Providing for consideration (H. Res. 387) for two fiscal 2007 "emergency" supplemental spending bills and legislation to require a withdrawal of combat forces from Iraq (H.R. 2206, H.R. 2237, H.R. 2207)/Motion to order the previous question (ending debate and preventing amendment)
house Roll Call 326 May 10, 2007
This motion was offered to force a vote on the rules for debate for a series of bills to provide $95.5 billion in "emergency" appropriations for the military for the remainder of fiscal 2007, a timeline for withdrawal of combat forces from Iraq as well as $4.5 billion for agriculture relief.
The resolution outlined the rules for debate for the legislation, including how much floor time would be granted to each side and which amendments would be considered in order. The resolution is thus commonly known as the rules package. This vote was a motion ordering the previous question, which is a parliamentary maneuver that effectively ends debate, prohibits amendment and moves the House to a vote for an up-or-down of the resolution under consideration.
To oppose ordering the previous question was a vote against the Democratic majority agenda and to allow the opposition to offer an alternative plan.

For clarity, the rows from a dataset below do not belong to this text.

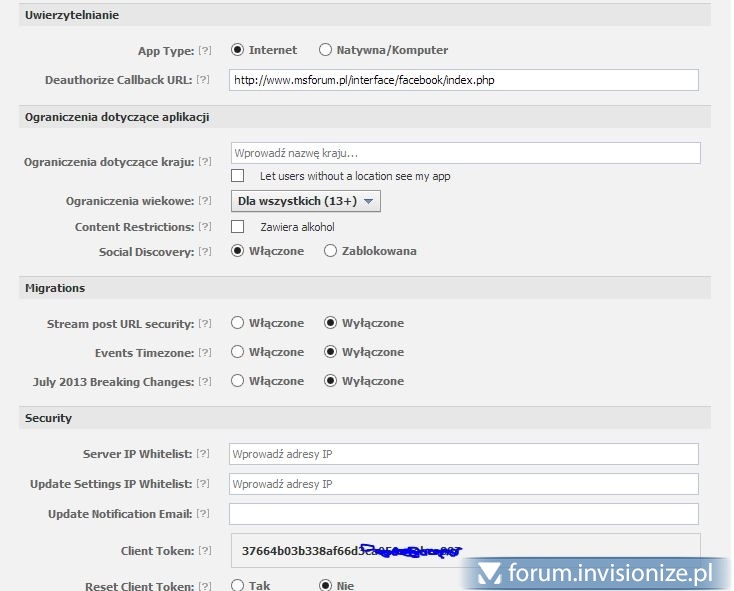Open help for Events Timezone
Viewport: 734px width, 591px height.
point(205,353)
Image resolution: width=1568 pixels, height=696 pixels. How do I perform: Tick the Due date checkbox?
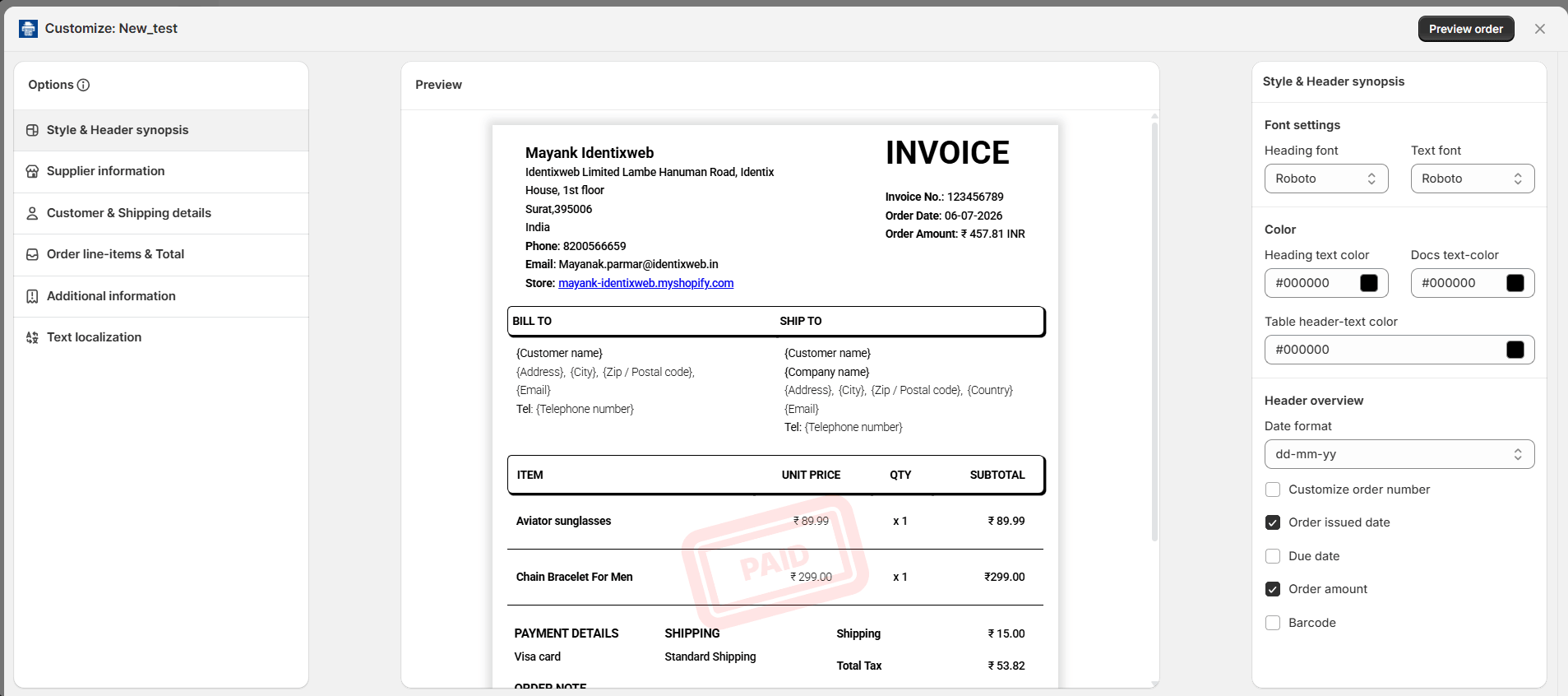click(x=1273, y=556)
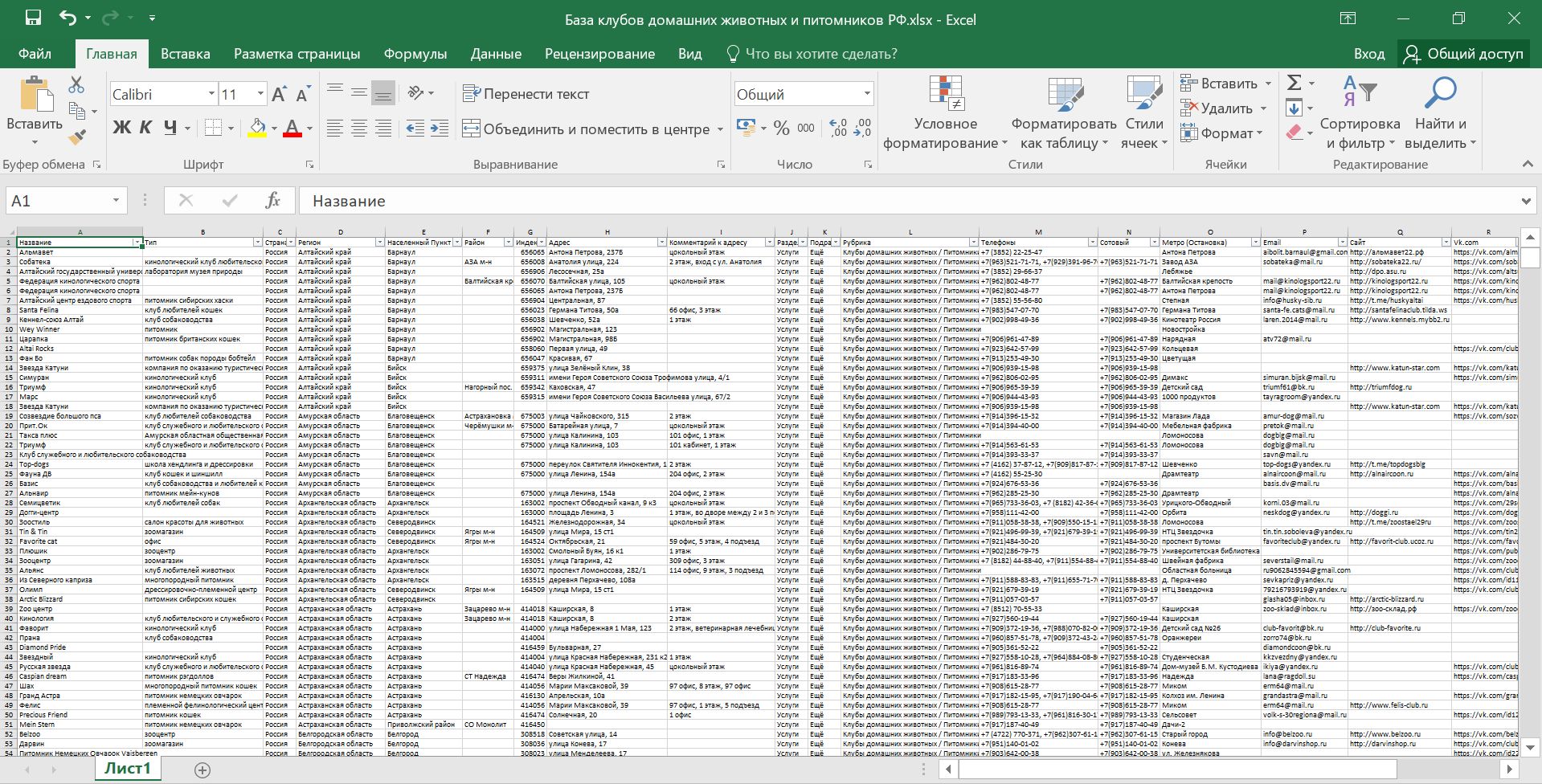Toggle wrap text (Перенести текст)

[x=526, y=94]
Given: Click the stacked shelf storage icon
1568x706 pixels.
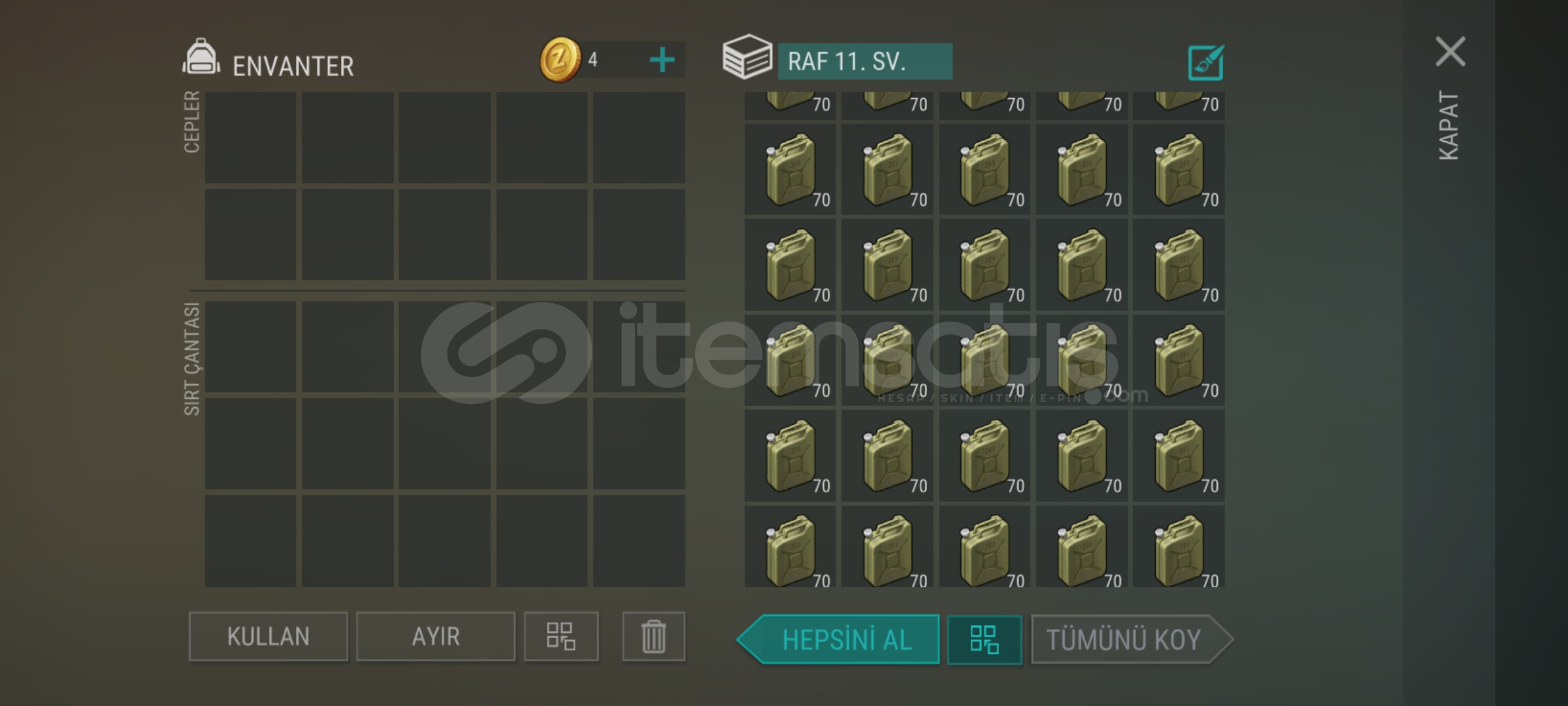Looking at the screenshot, I should coord(747,57).
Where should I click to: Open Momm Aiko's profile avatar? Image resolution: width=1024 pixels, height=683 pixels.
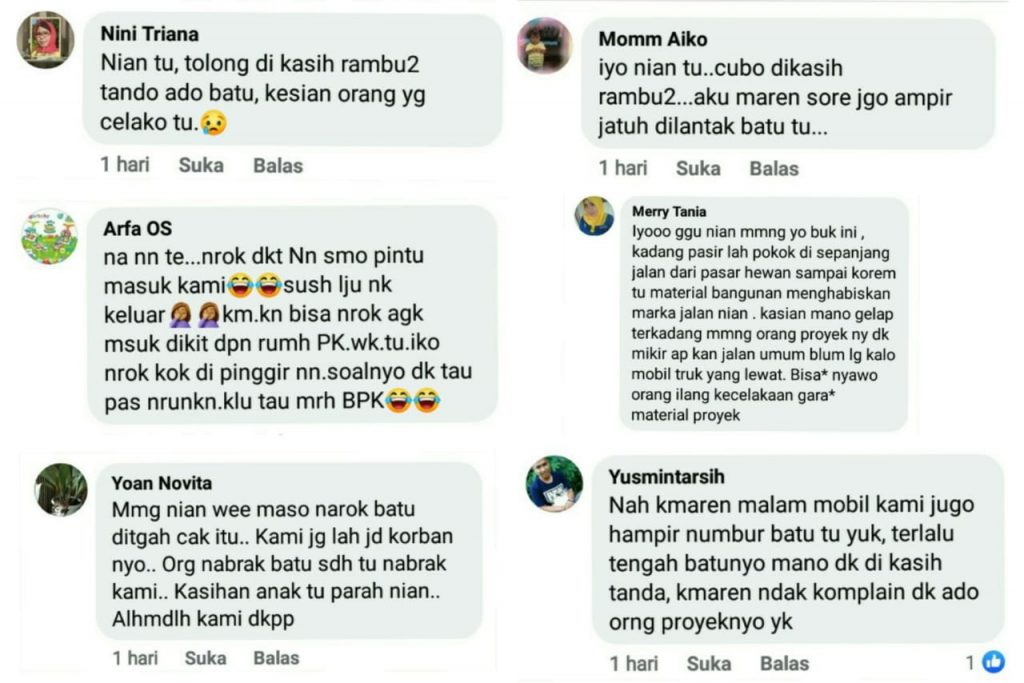coord(545,46)

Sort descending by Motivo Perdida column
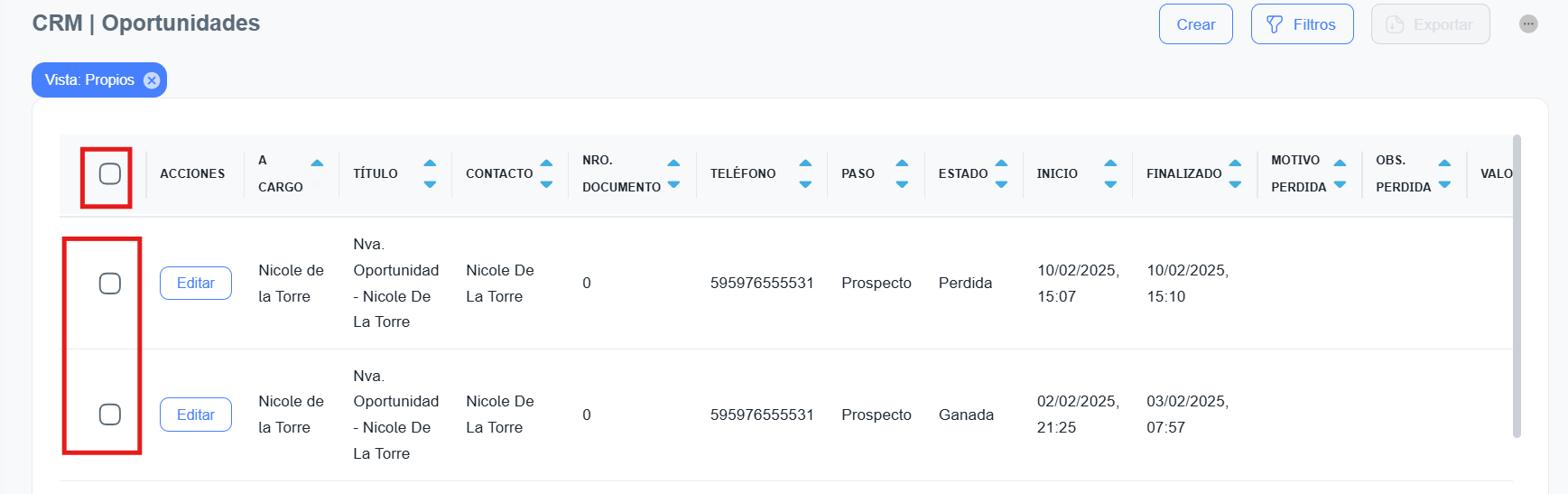pyautogui.click(x=1340, y=184)
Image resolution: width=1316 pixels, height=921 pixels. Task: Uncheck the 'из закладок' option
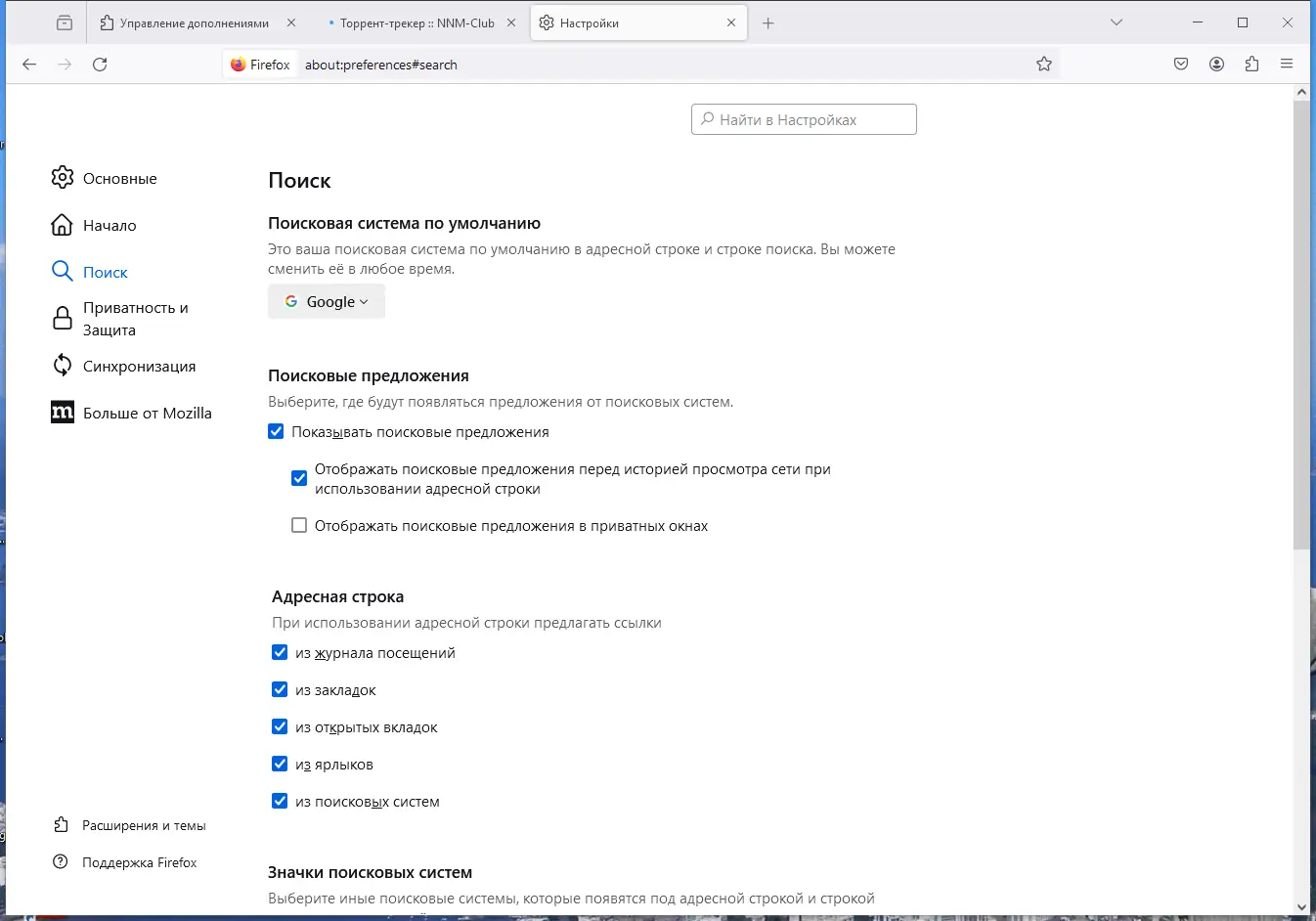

Motions to order the previous question are about who controls the debate and represent one of the only tools available to those who oppose the majority's agenda.
Republicans opposed the rules package because of their opposition to the so-called "closed rule" proposed by the Democratic-controlled Rules Committee. Under a closed rule, no amendments can be offered on the House floor.
This Iraq war-spending bill was drafted after President Bush vetoed similar legislation because of its inclusion of a timetable for withdrawal of U.S. combat forces from Iraq. (See Roll Calls 235 and 276.) The original bill also contained disaster relief for farmers following record droughts and other severe weather in many parts of the country.
This time around, House appropriators separated the two spending bills (for war spending and agriculture relief) and the Iraq pullout language into three separate measures. The rules of consideration would provide that the three measures be combined into one piece of legislation after they were adopted individually.
Under the this plan, the war-spending bill itself would be divided into two parts: $42.8 billion would be provided immediately to fund military operations, an amount expected to last two to three months. The measure would then require a second round of votes in late July 2007 to release the remaining $52.8 billion.
The legislation would also include similar benchmarks for the Iraqi government as had been in the spending bill Bush vetoed May 1. Prior to the vote to release the second sum of funding, Congress would vote on an amendment requiring that the second sum be used solely to start bringing U.S. combat forces home within 90 days of enactment.
Bush expressed his intension to veto this spending package, as well.
The Iraq spending bill is the seventh "emergency" appropriations bill to make its way through Congress during President Bush's term. Another, more massive supplemental spending bill to fund the wars in Iraq and Afghanistan was expected in the fall. ("Emergency" supplemental appropriations bills are so named because they are handled outside of the regular annual Congressional processes that fund the activities of the U.S. government and therefore don't have to abide by normal budget rules.)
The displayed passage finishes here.